This means billions of people are missing out on the clear economic benefits internet access can bring.
Some studies have suggested that every 10% increase in broadband penetration increases a country's economic output by 1%, and other country-specific studies in Africa have established a clear link between poverty alleviation and access to mobile internet.
"High-speed internet has a positive impact on poverty reduction," says Olivier Vanden Eynde, founder of Close the Gap, an organisation working to bridge the digital divide in a sustainable way. "There are very interesting and well-respected studies.
"Better access to information increases farmers' effectiveness in agriculture," he says. "And fintech [financial technology] can make transactions more effective and less corrupt."
In developed countries, 85.3% of households have web access at home. In the 47 poorest countries, the figure is 17.8%.
But the digital divide affects underprivileged people in rich countries too.
In Mississippi, for example, one of the most impoverished US states, 38.1% of households aren't online, says the US Census Bureau.
Compare this to New Hampshire, one of the wealthiest states, where the figure is 15.1%.
In the US as a whole, five million households with school-age children don't have internet access.

▶ **EXERCISES**
A) Summarize the passage on the digital divide in two sentences.
B) Resume the passage on the digital divide after its final sentence.

▶ **RECORD EXTRACTS**
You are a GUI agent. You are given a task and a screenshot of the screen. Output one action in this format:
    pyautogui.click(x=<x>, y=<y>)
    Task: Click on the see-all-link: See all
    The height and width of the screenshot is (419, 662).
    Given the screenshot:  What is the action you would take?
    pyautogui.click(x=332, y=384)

▶ **WRITTEN ANSWERS**
A) Billions of people lack internet access and its clear economic benefits, and studies have linked broadband penetration to economic output and mobile internet access to poverty alleviation. Home web access reaches 85.3% of households in developed countries but only 17.8% in the 47 poorest, and the divide also affects underprivileged people in rich countries such as the US.

B)
Lack of competition in US regional markets drives the average monthly cost of broadband in the US to $66.17 (£51.55), says the price comparison website cable.co.uk. This is 50% higher than the monthly average in Germany, for example.
And with faster - probably more expensive - 5G mobile internet coming in the next year or so, this could add "another new digital divide, with people building new technologies and applications that people who can't afford 5G can't access", says Xiaoqun Zhang, a professor at the University of North Texas.
One region that does well is the former Soviet Union, where infrastructure is well developed and markets are healthily competitive.
Ukraine has the world's cheapest broadband, at an average monthly cost of $5. Russia ($9.77), Belarus ($10.46) and Moldova ($11.28) are all in the next five cheapest, too.
But in African countries such as Sierra Leone, Mali, Namibia and Ethiopia, the average monthly cost of broadband is more than $125.
.
In large African cities like Accra, Ghana, "broadband internet access is not an issue", says Enock Seth Nyamador, a 2018 computer science graduate and founder of the OpenStreetMap Ghana community.
But in Keta, the fishing community in Ghana's southeast where Mr Nyamodor grew up, a third of the 23,000 population lives under the poverty line of $1.90 a day.
"When you go to the remote areas, that's where you have issues - network operators don't reach most of the communities," he says.
And using smartphones to access the internet there is "pretty expensive - the cheapest I could buy would be 70 cents (3.4 Ghanaian cedi, or 54p) for 500 megabytes of data".
That's more than a third of what many people in Keta live on every day.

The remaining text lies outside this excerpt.